Question

\((a)\) A monatomic ideal gas initially at \(19.0^{\circ} \mathrm{C}\) is suddenly compressed to one-tenth its original volume. What is its temperature after compression? (b) Make the same calculation for a diatomic gas.

Short answer

The final temperature for a monatomic gas is approximately 493 K. For a diatomic gas, it's approximately 553 K.

Step-by-step solution

Convert Temperature to Kelvin

The initial temperature is given in Celsius. It needs to be converted to Kelvin, as this is the unit of temperature in the International System of Units (SI). The conversion can be done using the formula \(T(K) = T(C) + 273.15\). Thus, \(T_0 = 19.0C + 273.15 = 292.15 K\).

Calculate the Final Temperature for a Monatomic Gas

The adiabatic equation \(T_{0}V_{0}^{\gamma - 1} = T_{1}V_{1}^{\gamma - 1}\) should be used to find the final temperature for a monatomic gas. Given the initial volume \(V_0\) is ten times the final volume \(V_1\), we can write the equation as \(T_{0}10^{\gamma - 1} = T_{1}\). Solving this equation for \(T_1\) yields \(T_1 = T_{0}10^{\gamma - 1}\). For a monatomic gas, \(\gamma = 5/3\). Substituting \(\gamma\) and \(T_0 = 292.15K\) into the equation yields the final temperature \(T_{1} = 292.15 K \times 10^{5/3 - 1} \approx 493 K\).

Calculate the Final Temperature for a Diatomic Gas

Use the same process for a diatomic gas. Only the value of \(\gamma\) changes to \(7/5\) in case of a diatomic gas. Substituting \(\gamma = 7/5\) and \(T_0 = 292.15K\) into the equation yields \(T_{1} = 292.15 K \times 10^{7/5 - 1}\), or approximately \(T_{1} \approx 553 K\).

Key concepts

Monatomic Ideal Gas

A monatomic ideal gas is a simple conceptual model used in thermodynamics. It consists of gas particles that are single atoms, like helium or neon. These atoms have no molecular bonds and move freely.
Because the gas is monatomic, it has a smaller heat capacity compared to complex gases.

• Fluctuations in this type of gas are predictable when undergoing processes like adiabatic compression.
• The adiabatic index, represented as \( \gamma \), is calculated as \( \frac{5}{3} \) for a monatomic gas. This index plays a crucial role in determining how temperature changes during volume changes without heat exchange.

The concept helps us understand basic thermodynamic properties and behaviors of gases through theoretical explorations.

Diatomic Ideal Gas

Diatomic ideal gases consist of molecules that have two atoms. Common examples include oxygen (\(O_2\)) and nitrogen (\(N_2\)). These gases are more complex than monatomic gases due to their molecular structure.
In thermodynamic calculations, diatomic gases have different properties:

• They have higher specific heat capacities because the molecules have more degrees of freedom than monatomic gases.
• The adiabatic index \( \gamma \) for diatomic gases is usually \( \frac{7}{5} \), reflecting these additional freedoms and complexity.

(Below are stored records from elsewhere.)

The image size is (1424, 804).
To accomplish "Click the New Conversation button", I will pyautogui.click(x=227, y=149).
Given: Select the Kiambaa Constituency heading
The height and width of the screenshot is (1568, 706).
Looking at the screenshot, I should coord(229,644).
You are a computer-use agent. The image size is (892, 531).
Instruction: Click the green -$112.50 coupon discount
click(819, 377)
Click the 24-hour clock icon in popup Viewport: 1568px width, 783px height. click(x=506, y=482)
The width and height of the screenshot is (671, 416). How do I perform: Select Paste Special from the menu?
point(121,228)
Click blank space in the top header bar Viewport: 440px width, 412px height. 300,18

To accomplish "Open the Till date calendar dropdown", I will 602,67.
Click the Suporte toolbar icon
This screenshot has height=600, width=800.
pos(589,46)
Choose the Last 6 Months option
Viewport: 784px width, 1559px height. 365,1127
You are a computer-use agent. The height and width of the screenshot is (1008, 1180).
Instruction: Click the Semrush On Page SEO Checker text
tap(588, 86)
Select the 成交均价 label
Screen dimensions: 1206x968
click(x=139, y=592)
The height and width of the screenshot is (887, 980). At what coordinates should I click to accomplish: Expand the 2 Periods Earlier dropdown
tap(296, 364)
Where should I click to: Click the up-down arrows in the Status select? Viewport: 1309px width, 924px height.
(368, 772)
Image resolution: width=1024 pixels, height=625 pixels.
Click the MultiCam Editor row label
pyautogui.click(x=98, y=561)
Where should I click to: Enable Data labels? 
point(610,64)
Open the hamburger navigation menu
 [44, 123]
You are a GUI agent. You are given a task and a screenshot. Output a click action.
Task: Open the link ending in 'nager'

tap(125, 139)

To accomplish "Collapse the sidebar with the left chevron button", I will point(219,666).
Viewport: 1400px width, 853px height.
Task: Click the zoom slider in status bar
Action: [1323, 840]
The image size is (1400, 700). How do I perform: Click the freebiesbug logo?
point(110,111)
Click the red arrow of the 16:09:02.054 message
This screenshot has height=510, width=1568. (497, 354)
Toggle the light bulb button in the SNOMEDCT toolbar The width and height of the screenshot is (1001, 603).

Understanding diatomic gases is essential for working with real-world gases, where such molecular structures are common.

Temperature Conversion

Converting temperatures from Celsius to Kelvin is essential for many scientific calculations. Kelvin is the SI unit of temperature and is often used in equations dealing with temperature, since it begins from absolute zero.
The formula for conversion is straightforward:

• \( T(K) = T(°C) + 273.15 \)
• For example, an initial temperature of 19°C converts to 292.15K.

This conversion ensures consistency and accuracy in thermodynamic calculations, enabling precise evaluations in processes such as adiabatic compression.

Adiabatic Compression

In adiabatic processes, there is no exchange of heat with the surroundings. Adiabatic compression refers to increasing a gas's pressure by reducing its volume, leading to a rise in temperature without heat transfer.
This can be described using the equation:

• \( T_{0}V_{0}^{\gamma - 1} = T_{1}V_{1}^{\gamma - 1} \), where \( T \) is temperature, \( V \) is volume, and \( \gamma \) is the adiabatic index.

For both monatomic and diatomic gases, this equation allows us to calculate the new temperature after compression, based on their specific \( \gamma \) values. This principle is fundamental in understanding thermodynamic cycles and applications like engines and refrigeration.